- Records to process:
"""
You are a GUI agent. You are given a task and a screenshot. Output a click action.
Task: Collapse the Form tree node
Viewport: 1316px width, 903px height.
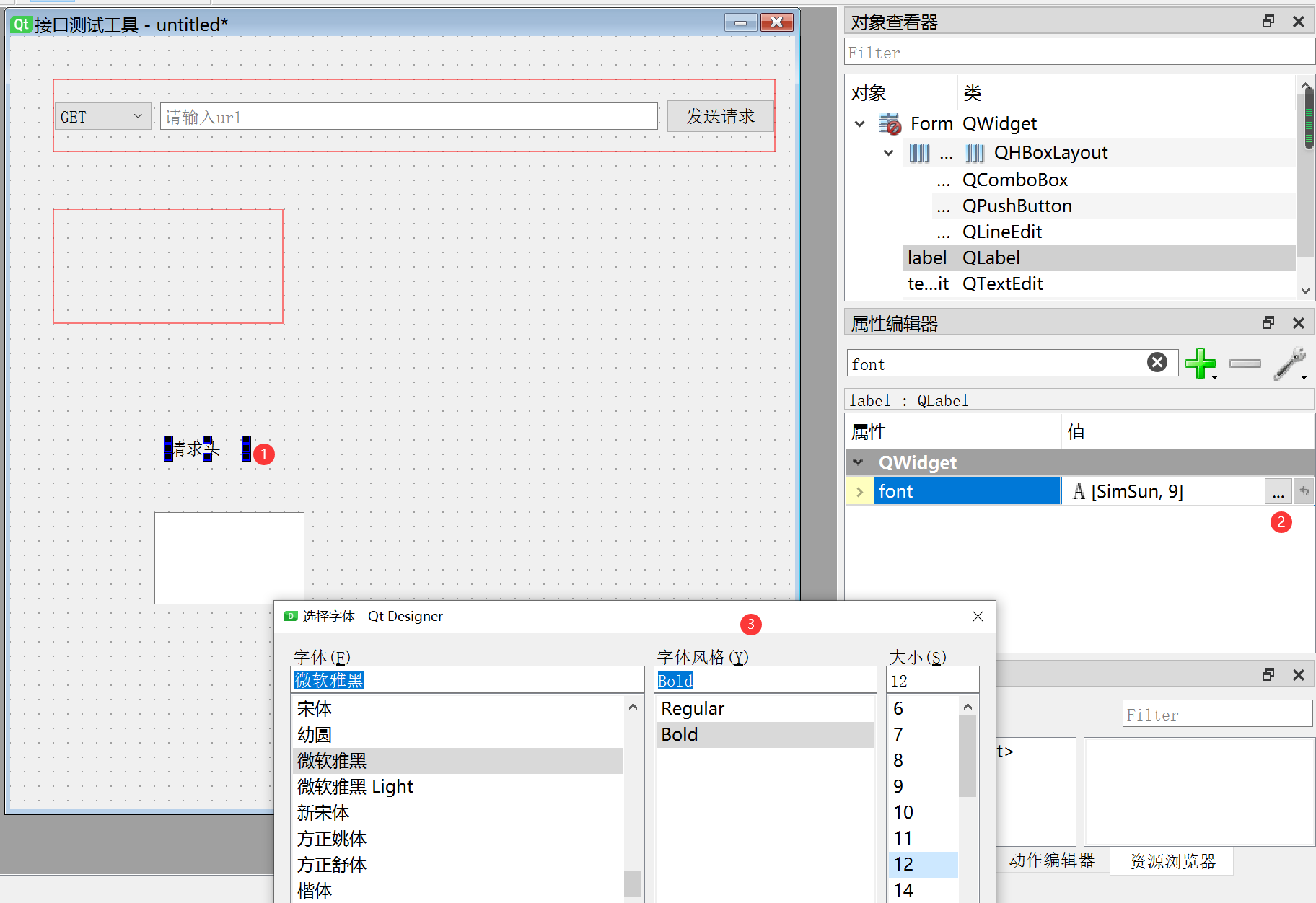(859, 124)
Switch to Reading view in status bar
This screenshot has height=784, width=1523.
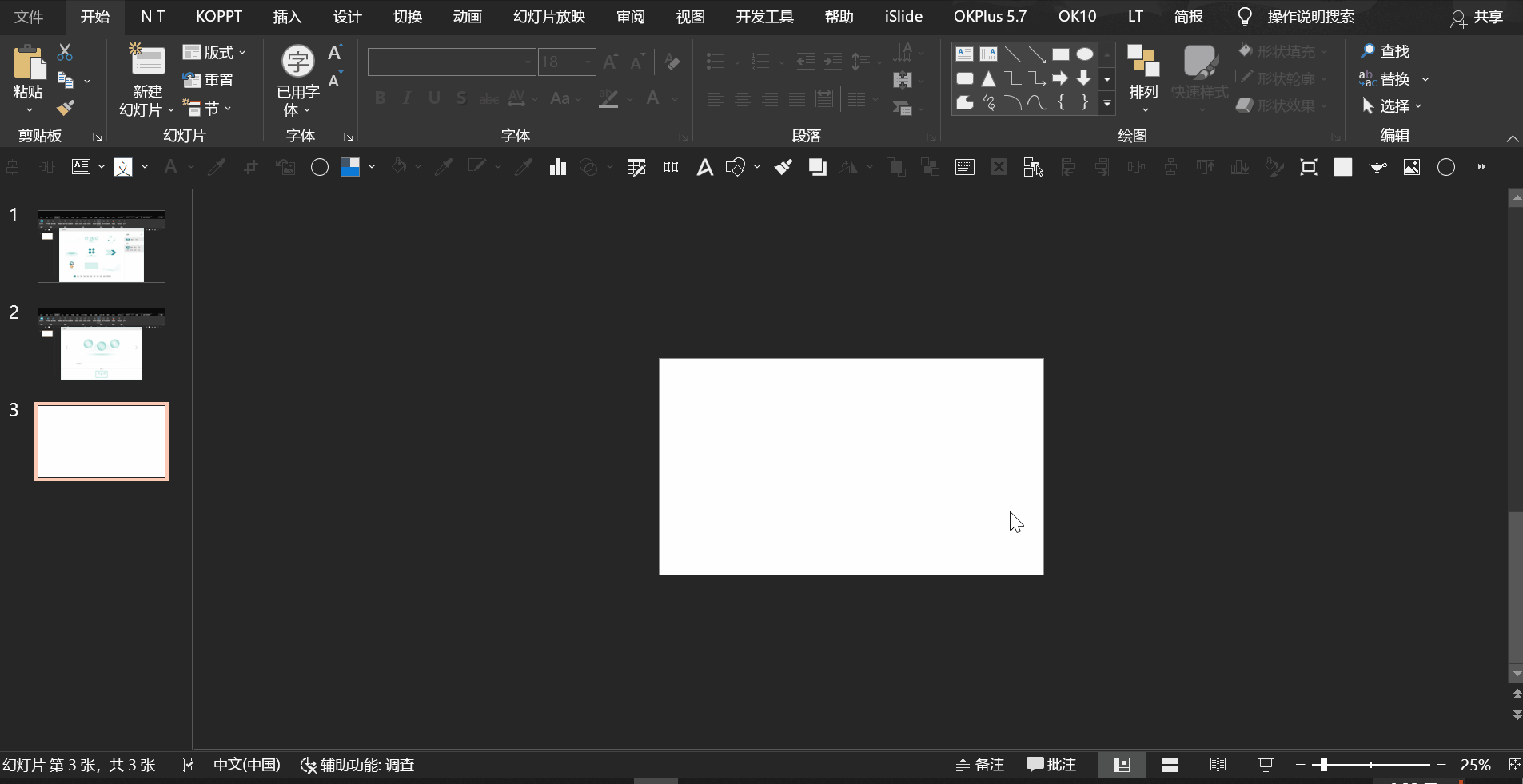(1218, 765)
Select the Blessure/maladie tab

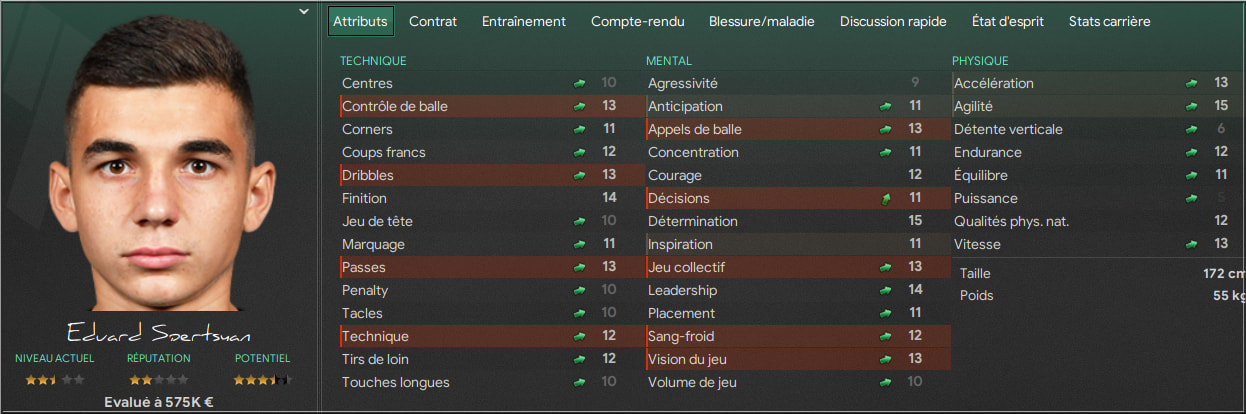click(762, 21)
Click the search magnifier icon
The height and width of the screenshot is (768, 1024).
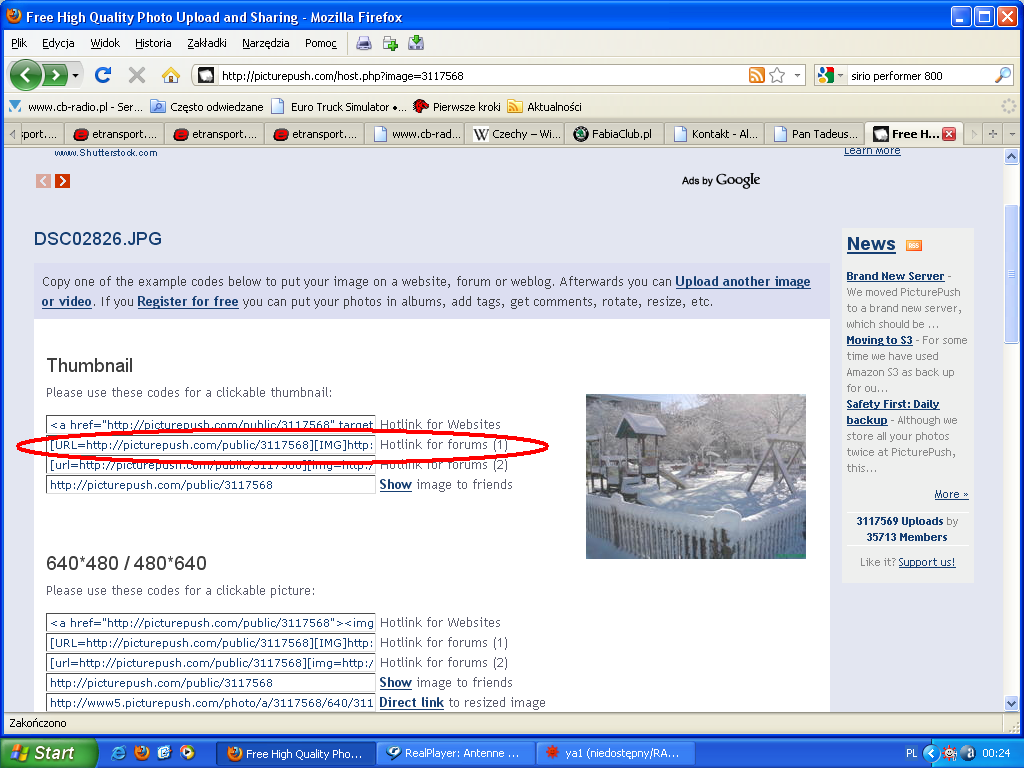pyautogui.click(x=1002, y=75)
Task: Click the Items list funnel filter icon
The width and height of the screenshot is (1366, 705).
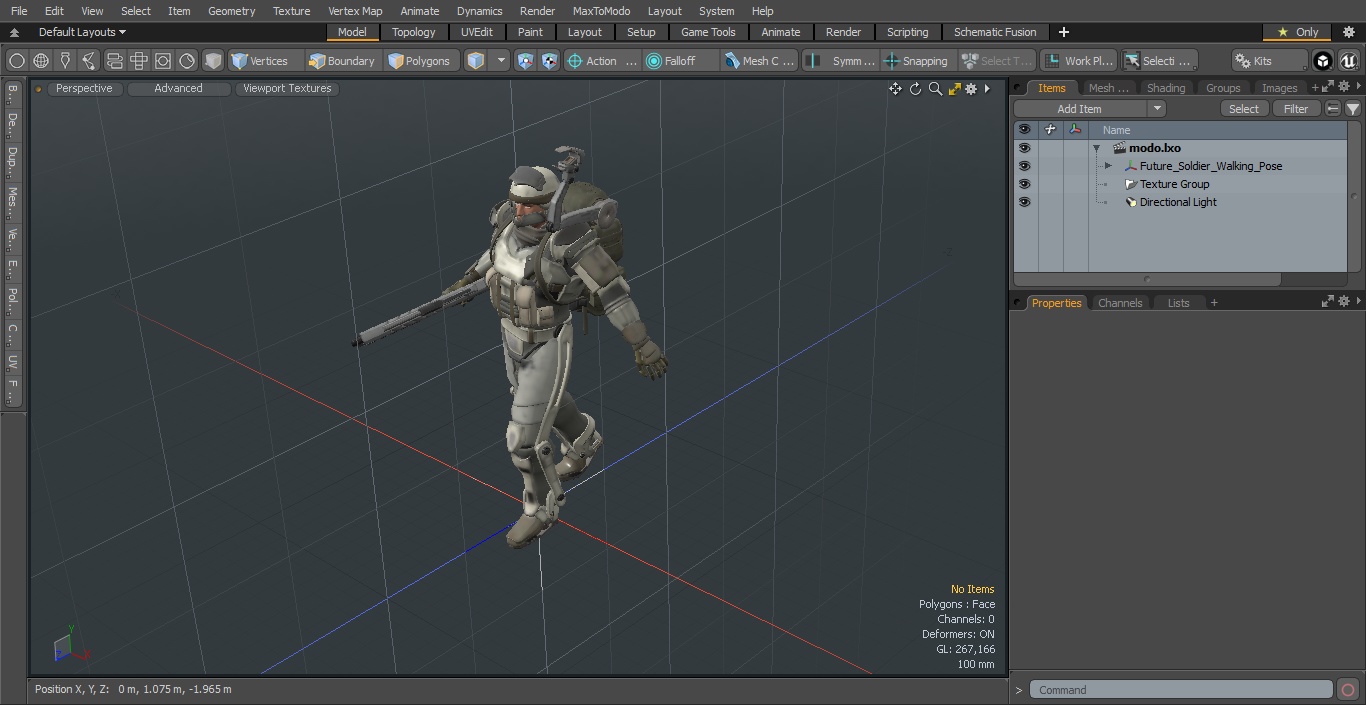Action: click(x=1352, y=109)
"""
- Exercise details: Pick out each line in the material containing "icon".

- Output for this exercise:
Click the search magnifier icon
Task: Click the Items list funnel filter icon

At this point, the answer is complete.